Ye left that in a Cup here did him comfort.

_Leu_. That in the Bowl?

_Leo_. Yes truly, very much comfort,
He drank it off, and after it spoke lustily.

_Leu_. Did he drink it all?

_Leo_. All off.

_Leu_. The Devil choak him;
I am undone: h'as twenty Devils in him;
Undone for ever, left he none?

_Leo_. I think not.

_Leu_. No, not a drop: what shall become of me now?
Had he no where else to swound? a vengeance swound him:
Undone, undone, undone: stay, I can lye yet
And swear too at a pinch, that's all my comfort.
Look to him; I say look to him, & but mark what follows.     [_Ex._

_Enter Demetrius._

_Leo_. What a Devil ails the Woman? here comes the Prince again,
With such a sadness on his face, as sorrow,
Sorrow her self but poorly imitates.
Sorrow of Sorrows on that heart that caus'd it.

_Dem_. Why might she not be false and treacherous to me?
And found so by my Father? she was a Woman,
And many a one of that Sex, young and fair,
As full of faith as she, have fallen, and foully.

_Leo_. It is a Wench!

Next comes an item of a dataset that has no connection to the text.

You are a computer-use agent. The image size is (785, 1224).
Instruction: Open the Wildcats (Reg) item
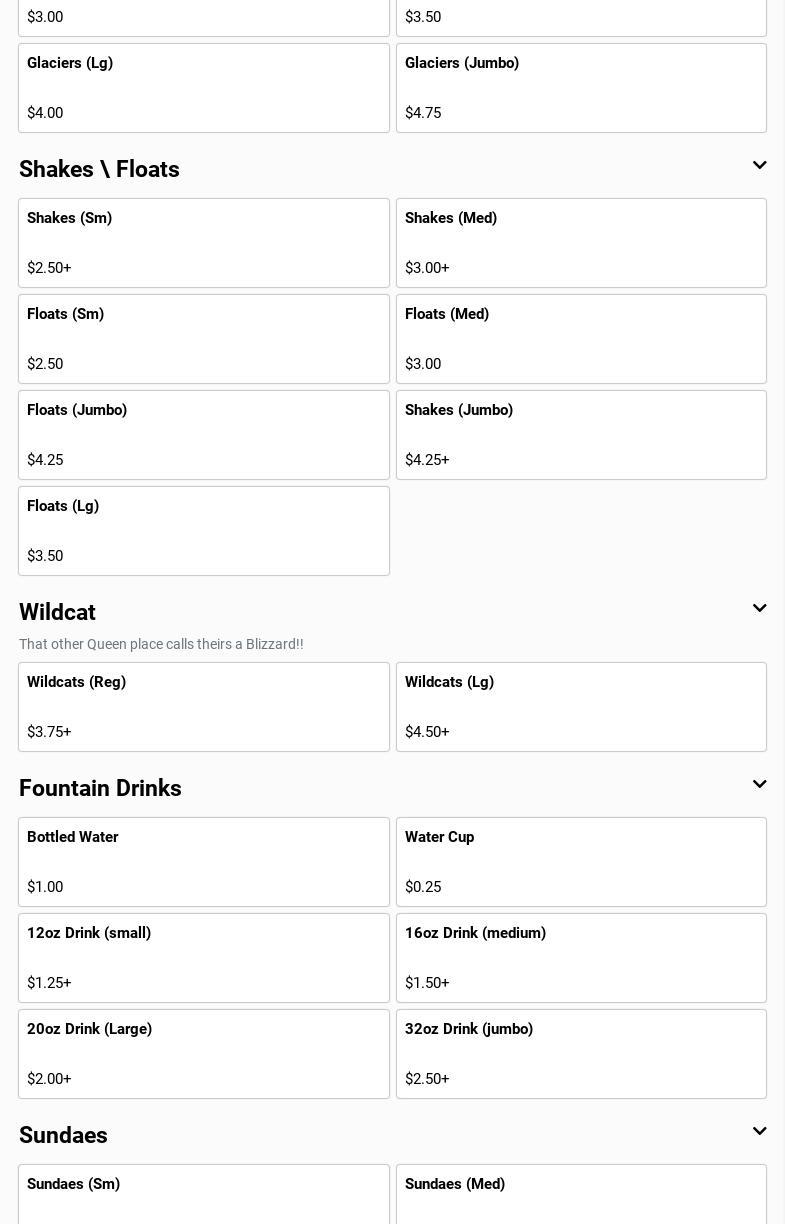[203, 707]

O that I knew the circumstance.

_Dem_. Why might not, to preserve me from this ruine,
She having lost her honour, and abused me,
My father change the forms o'th' coins, and execute
His anger on a fault she ne'r committed,
Only to keep me safe? why should I think so?
She never was to me, but all obedience,
Sweetness, and love.

_Leo_. How heartily he weeps now!
I have not wept this thirty years, and upward;
But now, if I should be hang'd I cannot hold from't
It grieves me to the heart.

_Dem_. Who's that that mocks me?

_Leo_. A plague of him that mocks ye: I grieve truly,
Truly, and heartily to see you thus, Sir:
And if it lay in my power, gods are my witness,
Who e'r he be that took your sweet peace from you;
I am not so old yet, nor want I spirit--

_Dem_.No more of that, no more _Leontius_,
Revenges are the gods: our part is sufferance:
Farewell, I shall not see thee long.

_Leo_. Good Sir, tell me the cause, I know there is a woman in't;
Do you hold me faithful? dare you trust your Souldier?
Sweet Prince, the cause?

_Dem_. I must not, dare not tell it,
And as thou art an honest man, enquire not.

_Leo_. Will ye be merry then?

_Dem_. I am wondrous merry.

_Leo_. 'Tis wondrous well: you think now this becomes ye.
Shame on't, it does not, Sir, it shews not handsomely;
If I were thus; you would swear I were an Ass straight;
A wooden ass; whine for a Wench?

_Dem_. Prithee leave me.

_Leo_. I will not leave ye for a tit.

_Dem. Leontius?_

_Leo_. For that you may have any where for six pence,
And a dear penny-worth too.

_Dem_. Nay, then you are troublesome.

_Leo_. Not half so troublesom as you are to your self, Sir;
Was that brave Heart made to pant for a placket:
And now i'th' dog-days too, when nothing dare love!
That noble Mind to melt away and moulder
For a hey nonny, nonny! Would I had a Glass here,
To shew ye what a pretty toy ye are turn'd to.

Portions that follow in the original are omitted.